Each record below is to be output unchanged, and any picture is to be dropped.

Saved entries:
------------------------------

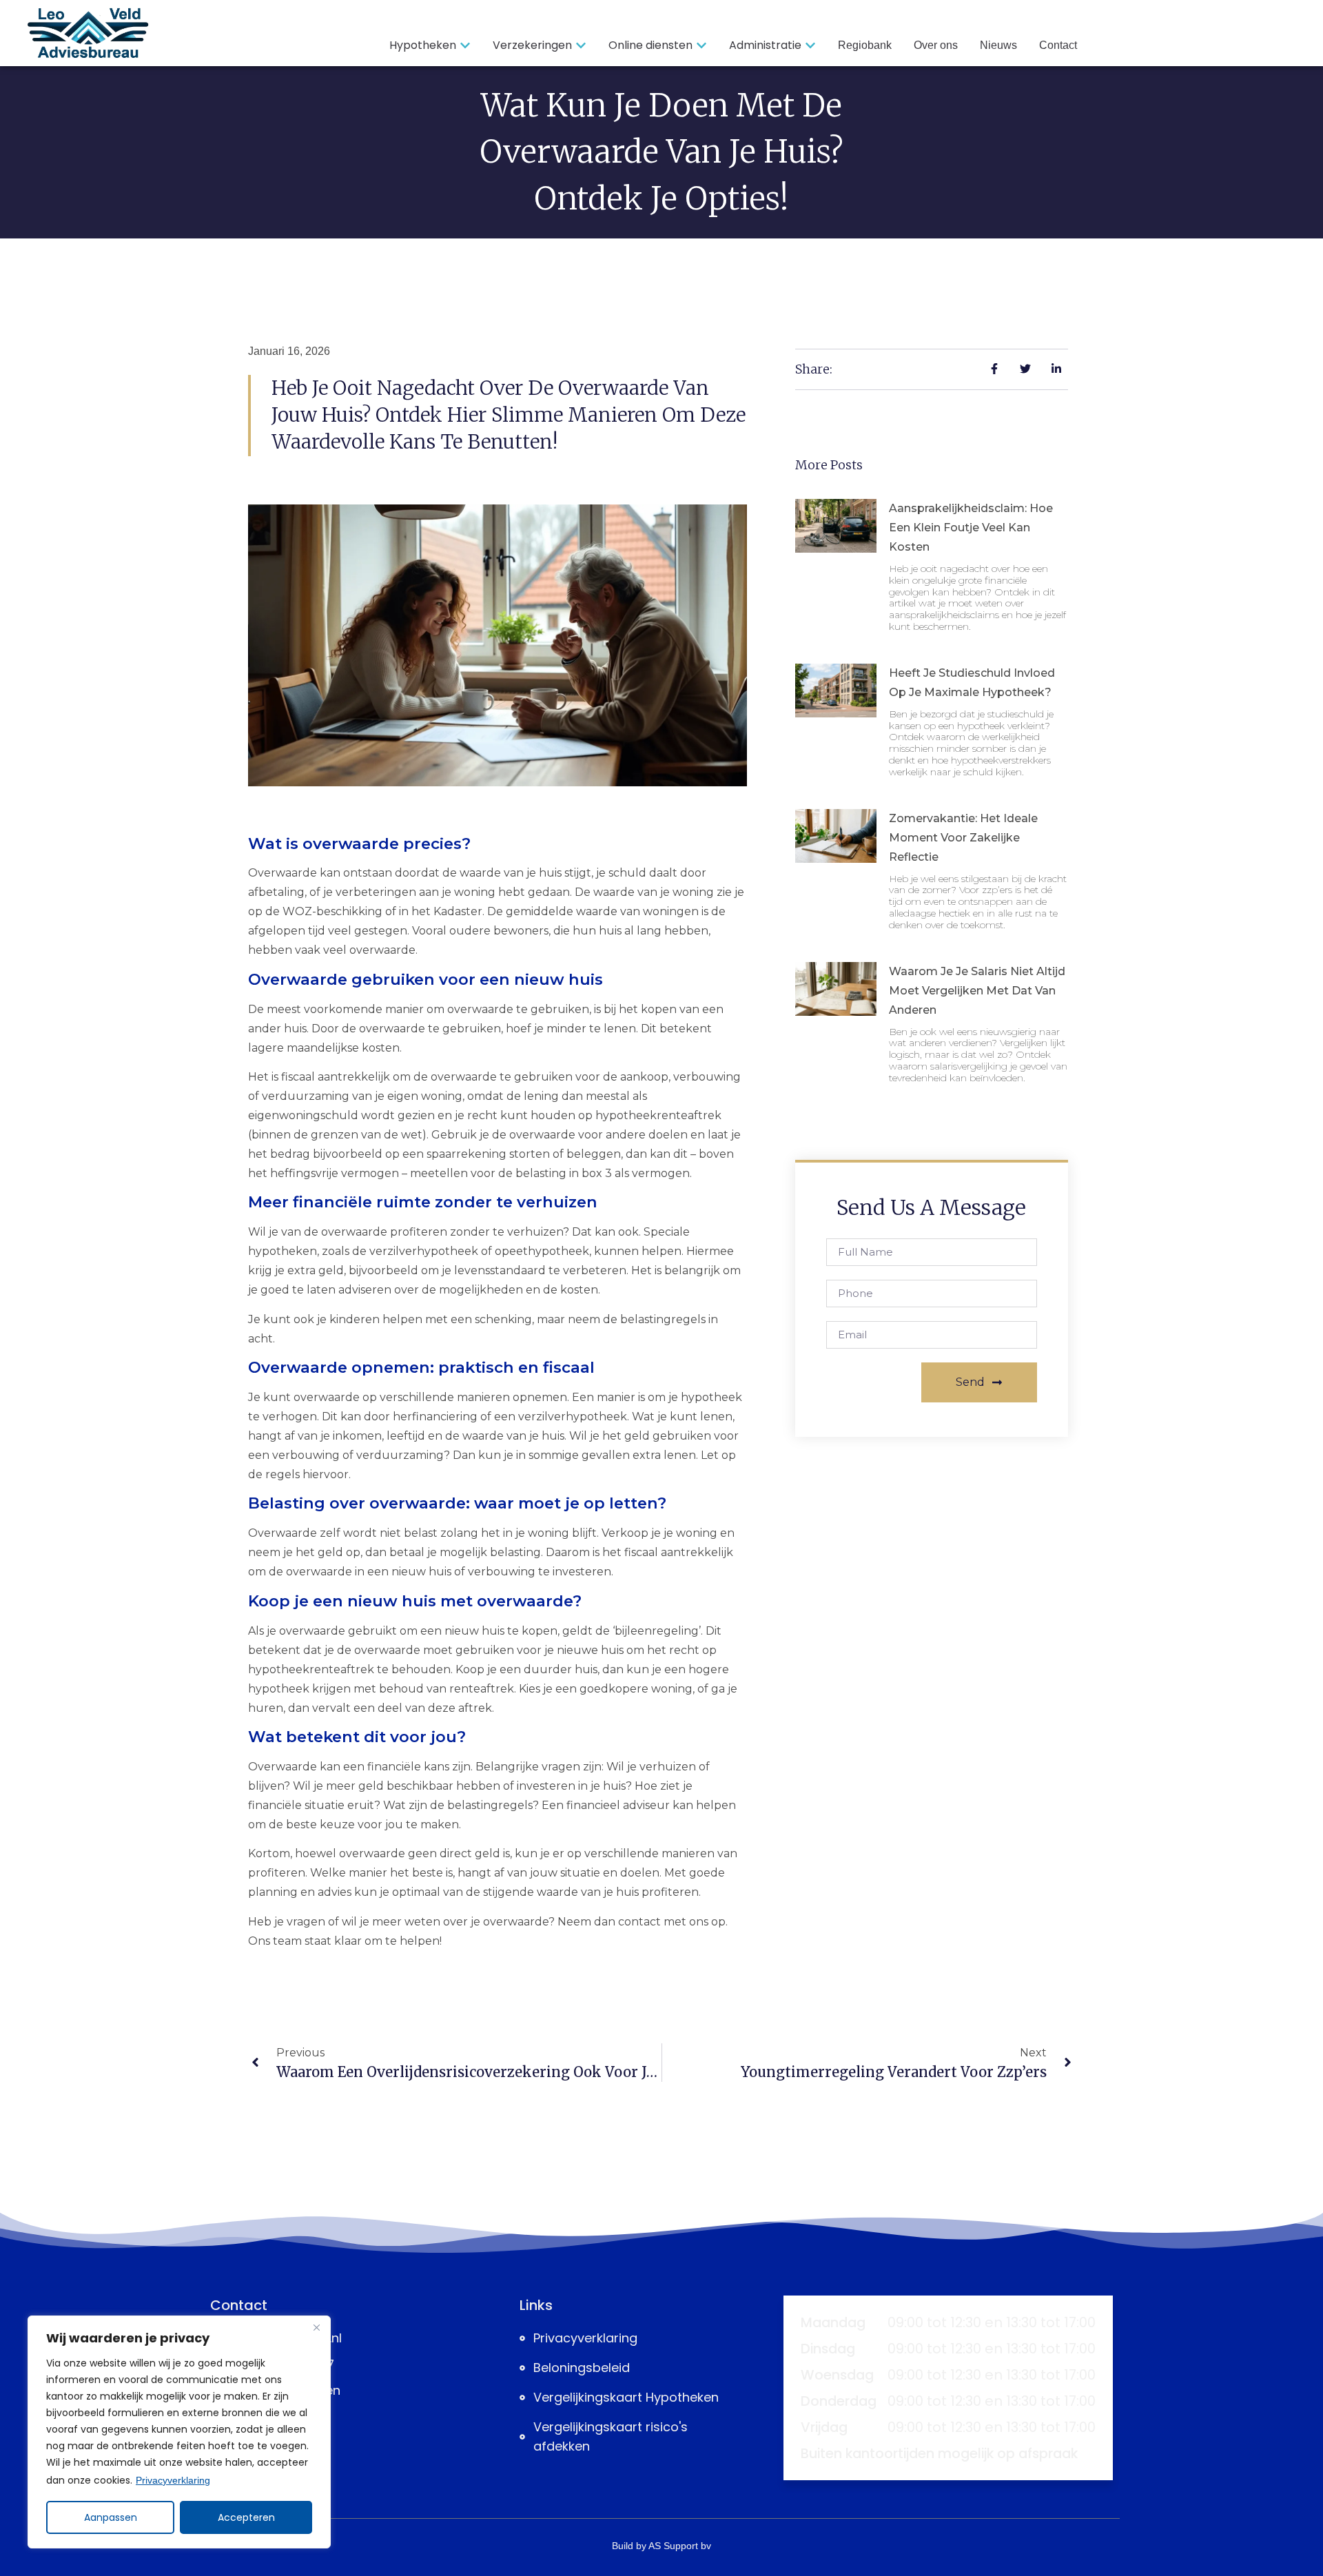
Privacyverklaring (173, 2480)
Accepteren (246, 2517)
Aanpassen (110, 2517)
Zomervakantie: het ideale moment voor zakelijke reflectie (963, 837)
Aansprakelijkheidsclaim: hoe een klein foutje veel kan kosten (971, 527)
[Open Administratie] (810, 45)
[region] (179, 2432)
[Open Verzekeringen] (580, 45)
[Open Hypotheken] (465, 45)
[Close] (316, 2327)
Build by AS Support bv (661, 2545)
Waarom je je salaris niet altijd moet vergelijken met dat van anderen (977, 990)
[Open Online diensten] (701, 45)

------------------------------

### EXERCISE OUTPUT:
Privacyverklaring (173, 2480)
Accepteren (246, 2517)
Aanpassen (110, 2517)
Zomervakantie: het ideale moment voor zakelijke reflectie (963, 837)
Aansprakelijkheidsclaim: hoe een klein foutje veel kan kosten (971, 527)
[Open Administratie] (810, 45)
[region] (179, 2432)
[Open Verzekeringen] (580, 45)
[Open Hypotheken] (465, 45)
[Close] (316, 2327)
Build by AS Support bv (661, 2545)
Waarom je je salaris niet altijd moet vergelijken met dat van anderen (977, 990)
[Open Online diensten] (701, 45)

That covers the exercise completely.